NŌ THEATER

Münchner Kammerspiele

von Toshiki Okada / Inszenierung: Toshiki Okada / Bühne:Dominic Huber / Kostüme: PERRET SCHAAD

Licht: Andreas Rehfeld / Musik: Kazuhisa Uchihashi / Dramaturgie: Tarun Kade

Mit: Anna Drexler, Jelena Kuljić, Thomas Hauser, Stefan Merki / Live-Musik: Kazuhisa Uchihashi

In his second work at the Münchner Kammerspiele, Toshiki Okada, one of the most important directors in Asia, connects with one of the most traditional forms of theatre in Japan, Nō theatre. Nō becomes a setting for Okada’s poetic-musical writing and stage practice. He uses this traditional form of theatre to tell stories of modern Japan, a present-day that is more influenced by depression than hope.

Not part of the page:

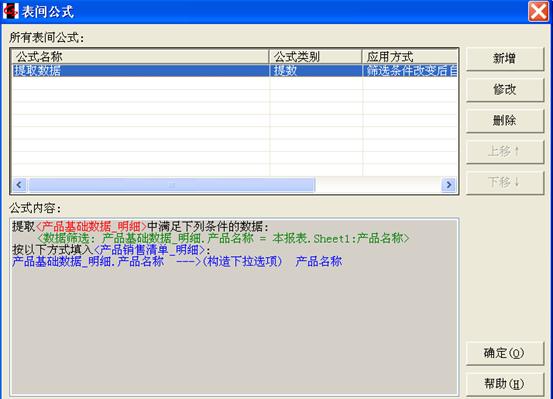Click the 公式名称 column header
The height and width of the screenshot is (399, 553).
coord(140,56)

Put another way, “Nō Theater” is a story told by the ghosts of the past who are still affecting the present. They are the ghosts of the euphoric 1980s’ “bubble economy”, which made people blind to their responsibility for generations to come. They are the ghosts of women disregarded by a male-dominated society and the family politics it was responsible for, women who were creators of a possible future. These are the kind of family politics that have made women’s empowerment as difficult as possible, in denial of the fact that “women’s issues” in an aging society are not only issues that concern women but ones that affect everyone. To put it dramatically, “Nō Theater” tells of a society’s impending suicide – in the hope that it might turn out differently.
 

The Japanese director and author Toshiki Okada writes plays about a Japan that is shaped by the influences of global capitalism. Bridging tradition and modernity, he unites ordinary situations with a choreographic form that makes the present appear strange. With the actors of the Münchner Kammerspiele he now seeks to adapt the most original form of Japanese theatre: Nō. He will use the classic structure of the Nō theatre and apply it to contemporary Japan. Which unredeemed ghosts are still waiting for their deaths? This is Toshiki Okada’s first production of a new work in Germany.

Translated into German by Andreas Regelsberger.